There is current talk of linking DC to NYC (2 Hours) and NYC to Boston (1 hour 45) via either Mag Lift or NG High speed train. I amazed that we haven
t moveed in that direction in NE corridor yet
Spider
06-08-2008, 10:02 AM
Get you weekend wanna be big rollers off the roads .... I might start going back to LA... PS I hope you clowns gamble better then you drive
jutang
06-08-2008, 11:52 AM
With I-15 being so congested and flying becoming as equally unpleasant, the train might not be that bad of an idea. It definitely be a safer option than driving and with gas prices may actually be cheaper.
That One Guy
06-08-2008, 12:45 PM
Does anyone know the reason Amtrak couldn't survive or was it just the high prices someone already mentioned?
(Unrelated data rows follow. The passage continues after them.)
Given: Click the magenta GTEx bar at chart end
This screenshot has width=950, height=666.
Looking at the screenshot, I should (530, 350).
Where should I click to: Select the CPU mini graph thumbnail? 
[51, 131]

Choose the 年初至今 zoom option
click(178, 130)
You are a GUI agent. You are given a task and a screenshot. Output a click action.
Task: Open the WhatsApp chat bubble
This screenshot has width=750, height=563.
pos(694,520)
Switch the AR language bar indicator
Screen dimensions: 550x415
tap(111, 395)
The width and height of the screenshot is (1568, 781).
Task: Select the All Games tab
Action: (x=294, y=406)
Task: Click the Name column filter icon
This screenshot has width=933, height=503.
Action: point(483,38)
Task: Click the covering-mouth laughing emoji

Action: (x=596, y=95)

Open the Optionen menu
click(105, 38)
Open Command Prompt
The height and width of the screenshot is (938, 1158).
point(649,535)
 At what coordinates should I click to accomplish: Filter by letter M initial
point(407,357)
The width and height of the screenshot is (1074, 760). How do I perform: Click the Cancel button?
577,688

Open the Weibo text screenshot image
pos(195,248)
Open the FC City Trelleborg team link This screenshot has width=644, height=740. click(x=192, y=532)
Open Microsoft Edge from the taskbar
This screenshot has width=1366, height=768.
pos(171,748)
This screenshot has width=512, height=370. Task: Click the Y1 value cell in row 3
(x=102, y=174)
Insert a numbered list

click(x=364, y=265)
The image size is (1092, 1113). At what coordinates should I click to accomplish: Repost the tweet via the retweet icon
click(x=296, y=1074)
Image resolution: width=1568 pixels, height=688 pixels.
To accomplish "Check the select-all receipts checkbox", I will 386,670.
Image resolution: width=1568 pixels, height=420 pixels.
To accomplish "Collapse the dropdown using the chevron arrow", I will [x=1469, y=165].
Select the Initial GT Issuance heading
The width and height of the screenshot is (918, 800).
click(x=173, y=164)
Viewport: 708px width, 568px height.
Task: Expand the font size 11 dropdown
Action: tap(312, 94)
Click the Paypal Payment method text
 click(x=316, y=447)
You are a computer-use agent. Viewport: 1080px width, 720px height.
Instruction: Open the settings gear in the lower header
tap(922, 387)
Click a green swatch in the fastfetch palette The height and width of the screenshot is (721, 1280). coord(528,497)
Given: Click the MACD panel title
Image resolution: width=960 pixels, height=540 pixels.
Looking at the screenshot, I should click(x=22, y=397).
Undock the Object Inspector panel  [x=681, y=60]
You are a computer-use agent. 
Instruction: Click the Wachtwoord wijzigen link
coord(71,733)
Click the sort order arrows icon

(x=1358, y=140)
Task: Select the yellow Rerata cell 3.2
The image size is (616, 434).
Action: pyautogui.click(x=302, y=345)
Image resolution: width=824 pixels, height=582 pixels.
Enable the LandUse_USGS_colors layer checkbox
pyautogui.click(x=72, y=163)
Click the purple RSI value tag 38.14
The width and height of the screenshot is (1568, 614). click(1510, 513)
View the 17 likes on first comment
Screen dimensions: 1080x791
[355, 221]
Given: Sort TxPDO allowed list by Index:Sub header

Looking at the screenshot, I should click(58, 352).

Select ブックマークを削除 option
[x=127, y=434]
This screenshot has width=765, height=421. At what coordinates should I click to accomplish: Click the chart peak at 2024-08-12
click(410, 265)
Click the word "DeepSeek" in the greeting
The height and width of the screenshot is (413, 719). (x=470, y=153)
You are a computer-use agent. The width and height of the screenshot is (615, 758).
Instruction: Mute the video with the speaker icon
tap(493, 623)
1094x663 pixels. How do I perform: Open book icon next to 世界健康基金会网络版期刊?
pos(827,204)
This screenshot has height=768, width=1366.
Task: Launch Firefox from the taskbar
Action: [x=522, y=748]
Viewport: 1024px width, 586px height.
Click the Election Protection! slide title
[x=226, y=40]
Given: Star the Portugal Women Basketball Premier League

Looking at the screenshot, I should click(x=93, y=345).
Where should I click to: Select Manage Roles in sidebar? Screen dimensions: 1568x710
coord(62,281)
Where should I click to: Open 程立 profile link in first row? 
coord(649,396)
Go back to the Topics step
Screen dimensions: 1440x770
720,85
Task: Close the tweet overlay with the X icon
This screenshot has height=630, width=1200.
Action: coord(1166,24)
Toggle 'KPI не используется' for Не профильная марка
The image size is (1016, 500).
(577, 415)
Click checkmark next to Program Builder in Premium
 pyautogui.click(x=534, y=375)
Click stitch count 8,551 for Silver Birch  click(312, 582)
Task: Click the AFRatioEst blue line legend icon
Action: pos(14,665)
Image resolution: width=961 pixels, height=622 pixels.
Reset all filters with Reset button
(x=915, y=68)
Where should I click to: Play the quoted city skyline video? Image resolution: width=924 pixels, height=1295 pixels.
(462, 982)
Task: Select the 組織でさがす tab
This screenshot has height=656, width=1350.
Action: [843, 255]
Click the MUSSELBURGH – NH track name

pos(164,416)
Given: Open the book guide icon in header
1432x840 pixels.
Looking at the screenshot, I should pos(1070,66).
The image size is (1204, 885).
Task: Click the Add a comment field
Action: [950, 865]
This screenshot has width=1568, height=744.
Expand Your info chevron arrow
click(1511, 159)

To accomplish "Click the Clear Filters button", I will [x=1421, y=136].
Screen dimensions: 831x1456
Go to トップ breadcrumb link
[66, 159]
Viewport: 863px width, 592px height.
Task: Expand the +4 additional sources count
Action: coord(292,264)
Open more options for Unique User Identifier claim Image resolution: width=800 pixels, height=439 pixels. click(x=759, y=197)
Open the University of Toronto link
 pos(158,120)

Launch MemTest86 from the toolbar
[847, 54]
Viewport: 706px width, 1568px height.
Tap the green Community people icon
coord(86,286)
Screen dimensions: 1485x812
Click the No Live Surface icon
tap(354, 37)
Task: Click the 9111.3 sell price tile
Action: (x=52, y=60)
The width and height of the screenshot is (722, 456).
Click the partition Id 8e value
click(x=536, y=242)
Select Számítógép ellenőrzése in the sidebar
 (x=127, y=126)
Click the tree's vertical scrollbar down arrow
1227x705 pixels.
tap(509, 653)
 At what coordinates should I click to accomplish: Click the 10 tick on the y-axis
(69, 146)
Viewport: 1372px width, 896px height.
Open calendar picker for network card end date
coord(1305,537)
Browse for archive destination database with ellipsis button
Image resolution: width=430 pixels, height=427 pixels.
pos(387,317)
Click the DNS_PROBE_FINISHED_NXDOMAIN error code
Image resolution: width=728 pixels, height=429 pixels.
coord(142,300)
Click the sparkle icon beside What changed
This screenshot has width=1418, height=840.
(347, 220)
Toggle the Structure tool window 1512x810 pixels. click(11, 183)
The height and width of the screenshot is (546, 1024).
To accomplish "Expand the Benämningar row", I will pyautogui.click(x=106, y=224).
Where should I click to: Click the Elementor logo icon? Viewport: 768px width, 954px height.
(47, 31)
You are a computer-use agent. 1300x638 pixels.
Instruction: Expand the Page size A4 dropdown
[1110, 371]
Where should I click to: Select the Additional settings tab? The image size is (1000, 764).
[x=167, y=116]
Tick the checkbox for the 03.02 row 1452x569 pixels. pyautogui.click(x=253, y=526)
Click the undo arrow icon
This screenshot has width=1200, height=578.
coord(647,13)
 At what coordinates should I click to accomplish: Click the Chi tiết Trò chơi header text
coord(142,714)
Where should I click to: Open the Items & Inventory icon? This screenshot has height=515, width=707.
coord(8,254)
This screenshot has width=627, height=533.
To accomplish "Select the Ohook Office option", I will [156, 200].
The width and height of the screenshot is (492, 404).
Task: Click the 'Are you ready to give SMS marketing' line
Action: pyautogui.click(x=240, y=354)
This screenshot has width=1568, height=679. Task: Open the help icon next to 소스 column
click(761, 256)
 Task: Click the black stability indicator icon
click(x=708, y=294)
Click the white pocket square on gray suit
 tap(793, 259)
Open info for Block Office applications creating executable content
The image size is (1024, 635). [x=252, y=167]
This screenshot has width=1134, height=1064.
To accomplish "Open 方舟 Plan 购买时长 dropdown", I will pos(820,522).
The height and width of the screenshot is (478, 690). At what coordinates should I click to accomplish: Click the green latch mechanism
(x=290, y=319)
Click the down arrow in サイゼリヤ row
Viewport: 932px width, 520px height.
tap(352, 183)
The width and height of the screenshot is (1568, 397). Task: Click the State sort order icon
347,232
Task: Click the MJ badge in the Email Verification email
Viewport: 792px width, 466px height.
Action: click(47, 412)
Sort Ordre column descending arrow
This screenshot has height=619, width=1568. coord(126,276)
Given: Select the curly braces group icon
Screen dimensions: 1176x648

It seems like there'd have to be a market if the traffic is that bad but there's some reason they didn't work the first time.
thumpc
06-08-2008, 04:05 PM
Yeah, why is that? Why can't we put our cars on a train like a ferry and sleep comfortably on another car while we are whisked to the other side of the country?
Spider
06-08-2008, 04:12 PM
Yeah, why is that? Why can't we put our cars on a train like a ferry and sleep comfortably on another car while we are whisked to the other side of the country?
why in the hell would you do that ?
then you have to conform to someone elses schedule , might as well ride rail get a rental car
how much did/is The Big Dig costing?
broncocalijohn
06-09-2008, 06:39 PM
Casinos could pay for it by making the trains an extension of themselves. Open up slots, blackjack and poker games as soon as they cross state lines.
If California was smart (Like a honest lawyer), they would allow casinos on the California side within 1/2 mile from the state line. This way the train could stop there, people gamble and if they want to continue onto Vegas, they get onto a different train on the Vegas side of the border. THis way, us Californians will pay some $ while in our own state and not let Nevada take it all. At least driving the 250 or so miles gets businesses on the 15 freeway route some extra dough. With the train, no need to stop in Baker and have some food at Bun Boy.
BroncosinDC
06-09-2008, 06:51 PM
how much did/is The Big Dig costing?
In excess of $15 billion.
TallyBronco
06-10-2008, 12:26 AM
To give you a very rough ballpark figure concerning the costs
http://en.wikipedia.org/wiki/Transrapid
They cancelled a 25 mile track from Munich to Munich Airport cause the costs had risen from 1.85 to over 3 billion Euros. And that was only for the track more or less as the technology was already completely developed (Transrapids are operating in Shanghai since 2004).
Now look at the much larger track distance and add in all the R&D costs .. this is going to be a ****load of money…
Bingo. The people who push these projects are bold-faced liars. You can triple whatever estimate they give and still fall short of the actual costs.
The people who really get screwed are the tax payers who end up subsidizing empty computer trains that while businesses and unions pocket the change. Another road to nowhere.